◆ PROBLEM: Rewrite the stretch of material from the line containing "308x201 pixels. How" through the line containing "Looking at the", swapping "comment" for "post" and keeping everything else the same. Leave the pictures out of your answer.

◆ RECORDS FOR THE EXERCISE:
┄┄┄┄┄┄┄┄┄┄┄┄┄┄┄┄┄┄┄┄
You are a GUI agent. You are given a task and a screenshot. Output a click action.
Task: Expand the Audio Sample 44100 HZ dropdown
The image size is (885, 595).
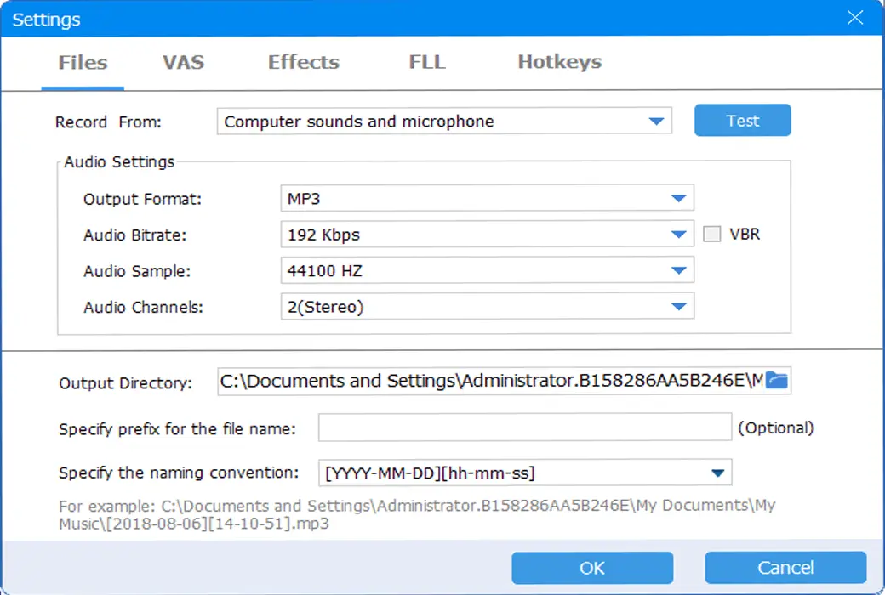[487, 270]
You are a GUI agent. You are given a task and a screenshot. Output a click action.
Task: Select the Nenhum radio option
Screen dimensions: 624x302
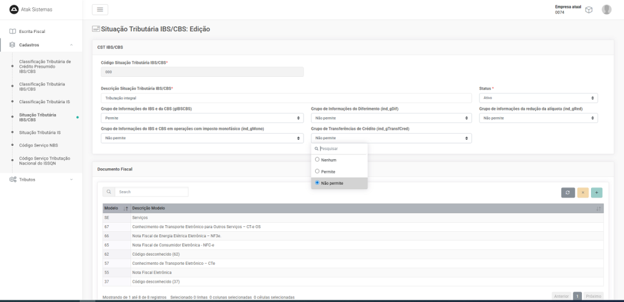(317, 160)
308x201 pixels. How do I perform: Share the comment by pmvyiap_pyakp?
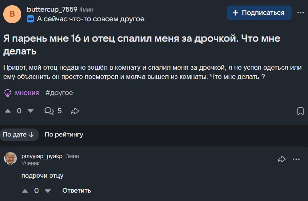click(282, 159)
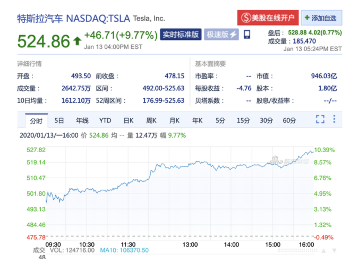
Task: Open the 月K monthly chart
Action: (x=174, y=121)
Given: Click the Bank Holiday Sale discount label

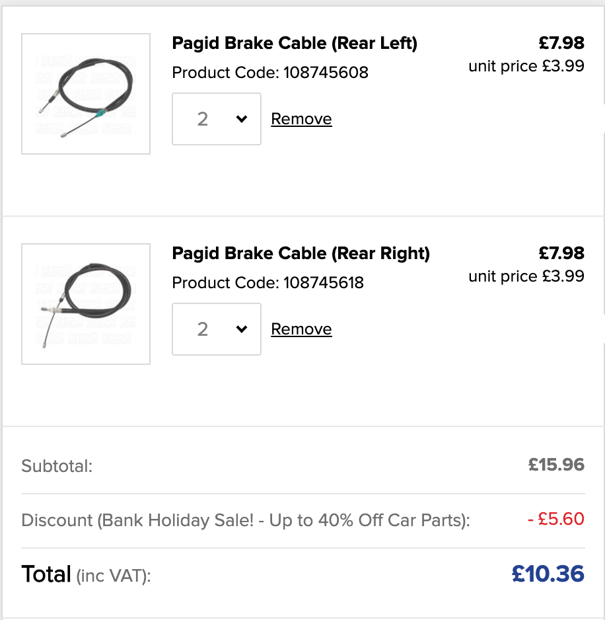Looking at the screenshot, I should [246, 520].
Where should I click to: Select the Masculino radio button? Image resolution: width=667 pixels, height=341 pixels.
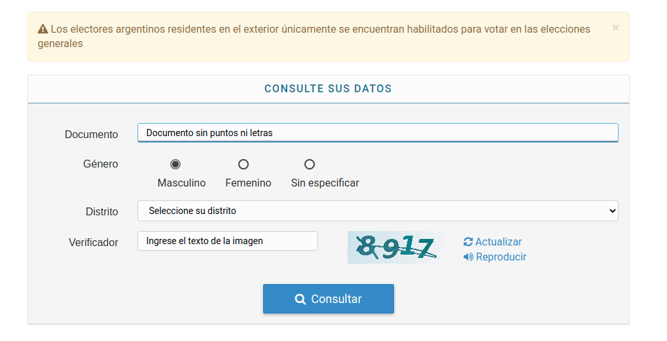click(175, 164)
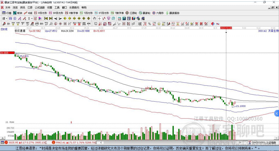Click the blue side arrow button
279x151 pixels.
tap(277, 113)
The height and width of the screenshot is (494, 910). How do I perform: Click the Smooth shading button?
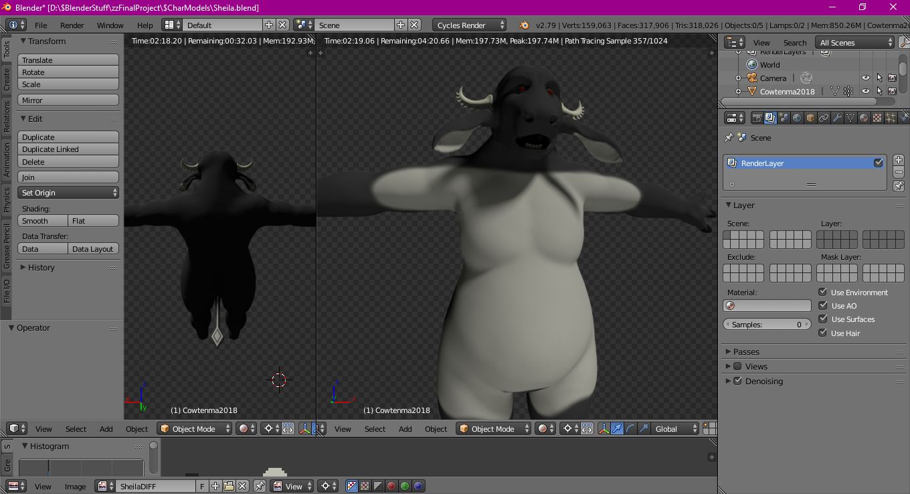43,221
┄┄┄┄┄┄┄┄┄┄┄┄┄┄┄┄┄┄┄┄
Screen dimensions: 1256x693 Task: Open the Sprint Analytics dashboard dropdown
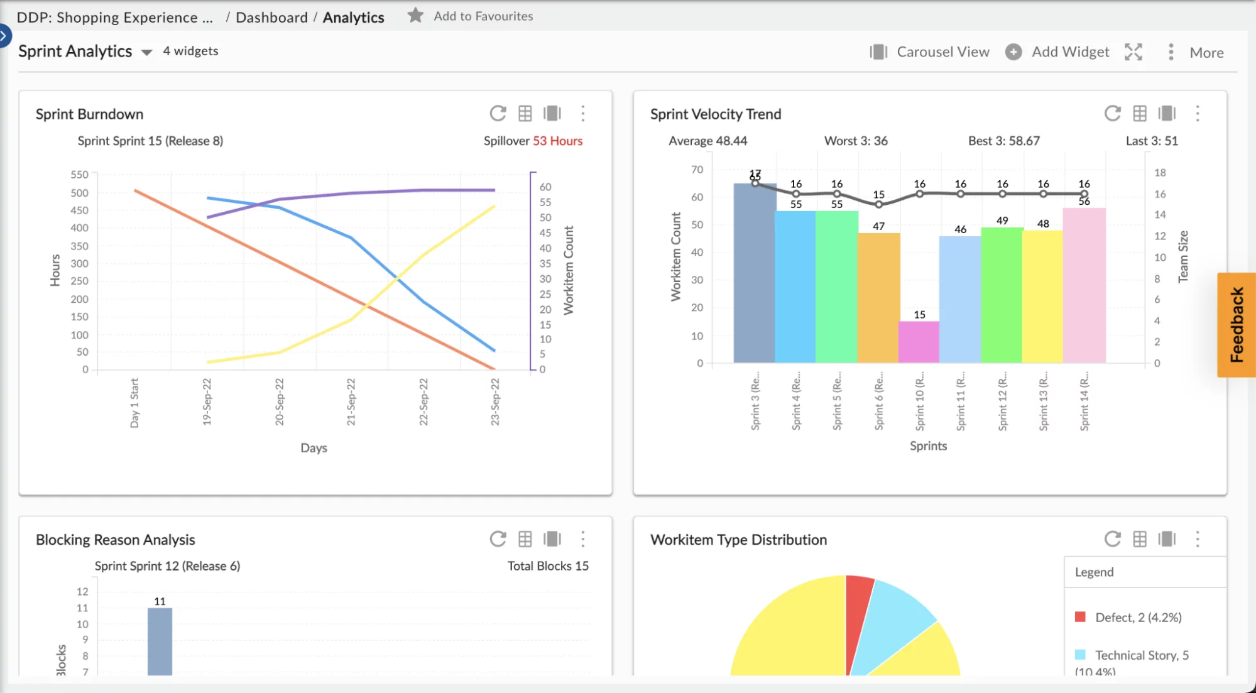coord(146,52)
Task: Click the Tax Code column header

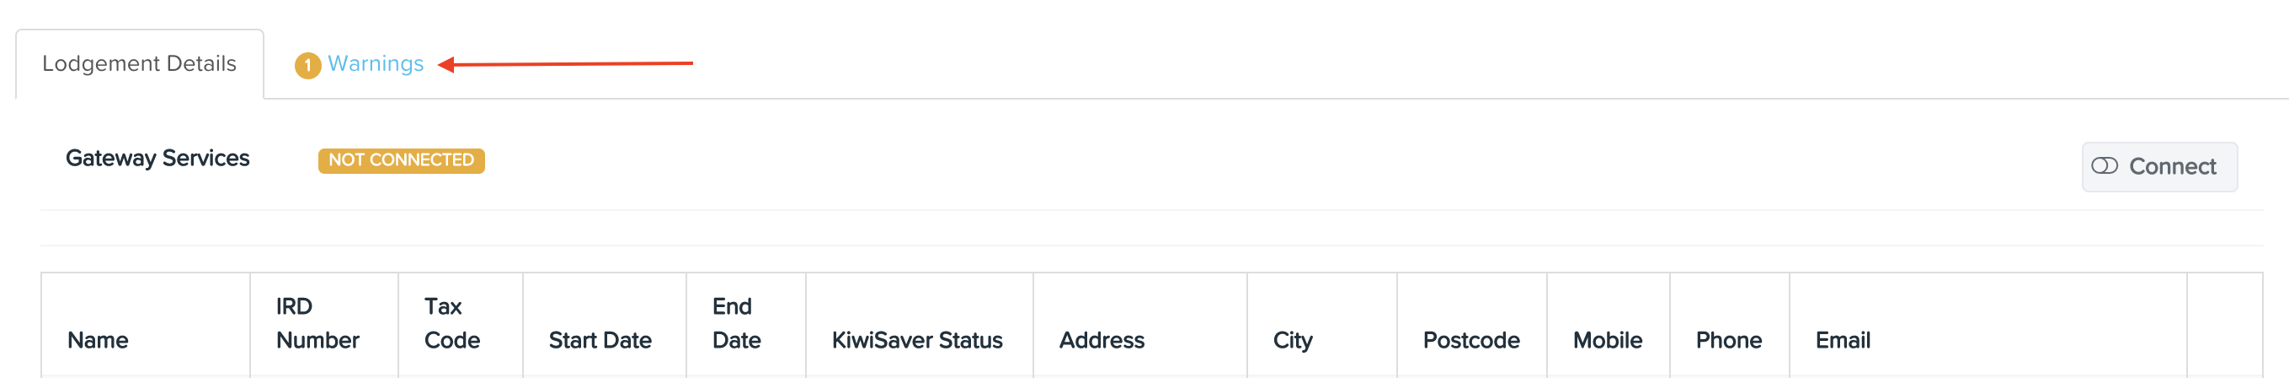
┄┄┄┄┄┄┄┄┄┄┄┄┄┄┄┄┄┄┄┄
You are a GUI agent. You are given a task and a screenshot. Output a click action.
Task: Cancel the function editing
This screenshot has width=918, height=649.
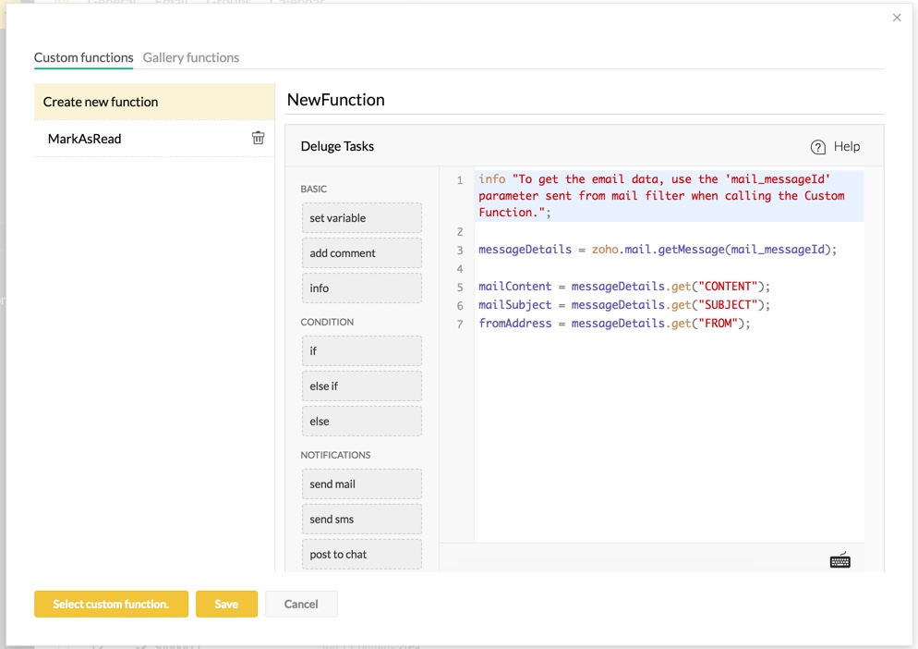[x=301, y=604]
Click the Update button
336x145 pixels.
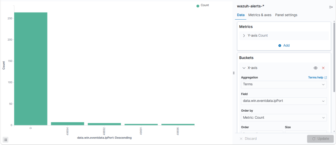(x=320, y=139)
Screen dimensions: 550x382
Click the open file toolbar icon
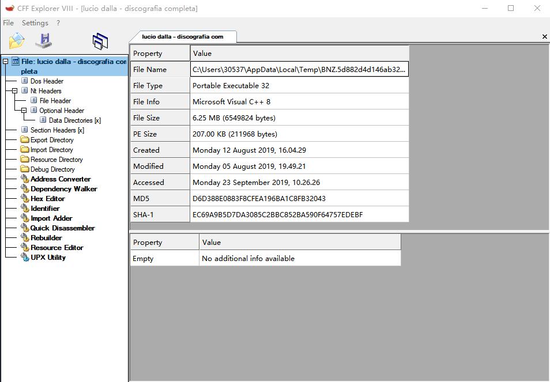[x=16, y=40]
┄┄┄┄┄┄┄┄┄┄┄┄┄┄┄┄┄┄┄┄
◆ CORRECT RESULT:
308x201 pixels. How do I perform: Share the post by pmvyiap_pyakp?
click(282, 159)
Task: Open the 月K monthly chart
Action: (x=174, y=121)
Given: Click the Bank Holiday Sale discount label

Looking at the screenshot, I should [246, 520].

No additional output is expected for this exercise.